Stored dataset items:
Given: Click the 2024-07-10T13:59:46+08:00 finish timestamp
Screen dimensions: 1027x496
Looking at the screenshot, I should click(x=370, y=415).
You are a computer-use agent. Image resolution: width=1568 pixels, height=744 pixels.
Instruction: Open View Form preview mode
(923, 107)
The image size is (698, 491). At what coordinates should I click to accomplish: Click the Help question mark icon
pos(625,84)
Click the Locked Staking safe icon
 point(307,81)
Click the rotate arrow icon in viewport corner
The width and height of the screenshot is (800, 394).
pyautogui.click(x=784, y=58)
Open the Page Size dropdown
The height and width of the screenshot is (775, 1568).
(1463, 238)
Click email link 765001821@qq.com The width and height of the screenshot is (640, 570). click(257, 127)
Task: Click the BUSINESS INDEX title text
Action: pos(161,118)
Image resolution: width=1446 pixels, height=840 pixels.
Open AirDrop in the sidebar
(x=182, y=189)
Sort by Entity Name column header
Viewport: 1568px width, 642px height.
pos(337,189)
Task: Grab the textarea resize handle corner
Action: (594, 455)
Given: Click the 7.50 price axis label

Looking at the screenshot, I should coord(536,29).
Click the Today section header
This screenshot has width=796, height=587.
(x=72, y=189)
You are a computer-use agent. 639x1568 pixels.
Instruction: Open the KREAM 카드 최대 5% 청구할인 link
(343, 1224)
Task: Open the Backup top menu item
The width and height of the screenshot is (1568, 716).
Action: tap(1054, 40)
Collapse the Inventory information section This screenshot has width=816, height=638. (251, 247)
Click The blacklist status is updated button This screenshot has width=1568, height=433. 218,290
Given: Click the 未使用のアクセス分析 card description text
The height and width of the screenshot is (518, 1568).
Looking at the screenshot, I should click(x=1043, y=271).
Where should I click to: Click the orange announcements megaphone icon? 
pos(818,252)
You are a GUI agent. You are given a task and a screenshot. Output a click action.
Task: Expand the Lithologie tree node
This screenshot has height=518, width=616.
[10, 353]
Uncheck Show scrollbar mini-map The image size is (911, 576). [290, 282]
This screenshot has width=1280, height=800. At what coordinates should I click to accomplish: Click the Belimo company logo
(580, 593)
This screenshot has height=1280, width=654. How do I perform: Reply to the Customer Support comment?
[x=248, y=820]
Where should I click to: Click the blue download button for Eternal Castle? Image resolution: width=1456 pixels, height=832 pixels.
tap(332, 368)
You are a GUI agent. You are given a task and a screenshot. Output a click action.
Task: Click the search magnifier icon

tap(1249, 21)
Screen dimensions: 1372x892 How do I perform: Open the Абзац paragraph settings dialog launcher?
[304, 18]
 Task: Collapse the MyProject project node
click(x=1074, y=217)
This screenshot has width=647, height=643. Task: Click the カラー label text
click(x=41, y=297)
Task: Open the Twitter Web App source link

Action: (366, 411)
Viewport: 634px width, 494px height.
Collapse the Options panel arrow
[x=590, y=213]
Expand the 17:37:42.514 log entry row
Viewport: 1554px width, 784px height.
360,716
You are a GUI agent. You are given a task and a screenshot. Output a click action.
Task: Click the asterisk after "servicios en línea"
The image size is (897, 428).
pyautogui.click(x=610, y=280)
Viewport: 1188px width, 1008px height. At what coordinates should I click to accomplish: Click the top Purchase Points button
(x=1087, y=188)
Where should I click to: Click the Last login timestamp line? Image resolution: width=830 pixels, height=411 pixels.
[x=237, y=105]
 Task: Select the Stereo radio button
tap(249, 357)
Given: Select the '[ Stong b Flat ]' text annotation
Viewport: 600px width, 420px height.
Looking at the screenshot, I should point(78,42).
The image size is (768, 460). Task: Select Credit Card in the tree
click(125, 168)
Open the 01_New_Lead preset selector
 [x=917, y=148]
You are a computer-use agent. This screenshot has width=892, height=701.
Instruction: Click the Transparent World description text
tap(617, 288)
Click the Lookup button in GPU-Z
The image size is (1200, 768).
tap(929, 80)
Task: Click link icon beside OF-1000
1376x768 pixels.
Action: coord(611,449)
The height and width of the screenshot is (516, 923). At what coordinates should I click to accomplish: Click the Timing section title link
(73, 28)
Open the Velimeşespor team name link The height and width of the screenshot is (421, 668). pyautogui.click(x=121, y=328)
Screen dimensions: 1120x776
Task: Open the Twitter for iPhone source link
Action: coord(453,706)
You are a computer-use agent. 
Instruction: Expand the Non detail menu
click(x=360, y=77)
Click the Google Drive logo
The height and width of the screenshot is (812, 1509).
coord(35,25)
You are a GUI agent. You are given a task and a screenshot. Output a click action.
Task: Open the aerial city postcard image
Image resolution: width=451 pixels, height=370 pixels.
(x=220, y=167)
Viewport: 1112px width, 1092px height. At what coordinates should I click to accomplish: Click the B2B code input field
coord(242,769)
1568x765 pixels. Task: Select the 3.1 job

Work request: Retype all of the data exactly, so that nothing differs from what is given.

Exercise output:
Given: Click the 2024-07-10T13:59:46+08:00 finish timestamp
Screen dimensions: 1027x496
Looking at the screenshot, I should click(x=370, y=415).
You are a computer-use agent. Image resolution: width=1568 pixels, height=744 pixels.
Instruction: Open View Form preview mode
(923, 107)
The image size is (698, 491). At what coordinates should I click to accomplish: Click the Help question mark icon
pos(625,84)
Click the Locked Staking safe icon
 point(307,81)
Click the rotate arrow icon in viewport corner
The width and height of the screenshot is (800, 394).
pyautogui.click(x=784, y=58)
Open the Page Size dropdown
The height and width of the screenshot is (775, 1568).
(1463, 238)
Click email link 765001821@qq.com The width and height of the screenshot is (640, 570). click(257, 127)
Task: Click the BUSINESS INDEX title text
Action: pos(161,118)
Image resolution: width=1446 pixels, height=840 pixels.
Open AirDrop in the sidebar
(x=182, y=189)
Sort by Entity Name column header
Viewport: 1568px width, 642px height.
pos(337,189)
Task: Grab the textarea resize handle corner
Action: (594, 455)
Given: Click the 7.50 price axis label

Looking at the screenshot, I should coord(536,29).
Click the Today section header
This screenshot has width=796, height=587.
(x=72, y=189)
You are a computer-use agent. 639x1568 pixels.
Instruction: Open the KREAM 카드 최대 5% 청구할인 link
(343, 1224)
Task: Open the Backup top menu item
The width and height of the screenshot is (1568, 716).
Action: tap(1054, 40)
Collapse the Inventory information section This screenshot has width=816, height=638. (251, 247)
Click The blacklist status is updated button This screenshot has width=1568, height=433. 218,290
Given: Click the 未使用のアクセス分析 card description text
The height and width of the screenshot is (518, 1568).
Looking at the screenshot, I should click(x=1043, y=271).
Where should I click to: Click the orange announcements megaphone icon? 
pos(818,252)
You are a GUI agent. You are given a task and a screenshot. Output a click action.
Task: Expand the Lithologie tree node
This screenshot has height=518, width=616.
[10, 353]
Uncheck Show scrollbar mini-map The image size is (911, 576). [290, 282]
This screenshot has width=1280, height=800. At what coordinates should I click to accomplish: Click the Belimo company logo
(580, 593)
This screenshot has height=1280, width=654. How do I perform: Reply to the Customer Support comment?
[x=248, y=820]
Where should I click to: Click the blue download button for Eternal Castle? Image resolution: width=1456 pixels, height=832 pixels.
tap(332, 368)
You are a GUI agent. You are given a task and a screenshot. Output a click action.
Task: Click the search magnifier icon

tap(1249, 21)
Screen dimensions: 1372x892 How do I perform: Open the Абзац paragraph settings dialog launcher?
[304, 18]
 Task: Collapse the MyProject project node
click(x=1074, y=217)
This screenshot has width=647, height=643. Task: Click the カラー label text
click(x=41, y=297)
Task: Open the Twitter Web App source link

Action: (366, 411)
Viewport: 634px width, 494px height.
Collapse the Options panel arrow
[x=590, y=213]
Expand the 17:37:42.514 log entry row
Viewport: 1554px width, 784px height.
360,716
You are a GUI agent. You are given a task and a screenshot. Output a click action.
Task: Click the asterisk after "servicios en línea"
The image size is (897, 428).
pyautogui.click(x=610, y=280)
Viewport: 1188px width, 1008px height. At what coordinates should I click to accomplish: Click the top Purchase Points button
(x=1087, y=188)
Where should I click to: Click the Last login timestamp line? Image resolution: width=830 pixels, height=411 pixels.
[x=237, y=105]
 Task: Select the Stereo radio button
tap(249, 357)
Given: Select the '[ Stong b Flat ]' text annotation
Viewport: 600px width, 420px height.
Looking at the screenshot, I should point(78,42).
The image size is (768, 460). Task: Select Credit Card in the tree
click(125, 168)
Open the 01_New_Lead preset selector
 [x=917, y=148]
You are a computer-use agent. This screenshot has width=892, height=701.
Instruction: Click the Transparent World description text
tap(617, 288)
Click the Lookup button in GPU-Z
The image size is (1200, 768).
tap(929, 80)
Task: Click link icon beside OF-1000
1376x768 pixels.
Action: coord(611,449)
The height and width of the screenshot is (516, 923). At what coordinates should I click to accomplish: Click the Timing section title link
(73, 28)
Open the Velimeşespor team name link The height and width of the screenshot is (421, 668). pyautogui.click(x=121, y=328)
Screen dimensions: 1120x776
Task: Open the Twitter for iPhone source link
Action: coord(453,706)
You are a computer-use agent. 
Instruction: Expand the Non detail menu
click(x=360, y=77)
Click the Google Drive logo
The height and width of the screenshot is (812, 1509).
coord(35,25)
You are a GUI agent. You are given a task and a screenshot. Output a click action.
Task: Open the aerial city postcard image
Image resolution: width=451 pixels, height=370 pixels.
(x=220, y=167)
Viewport: 1112px width, 1092px height. At what coordinates should I click to accomplish: Click the B2B code input field
coord(242,769)
1568x765 pixels. Task: Select the 3.1 job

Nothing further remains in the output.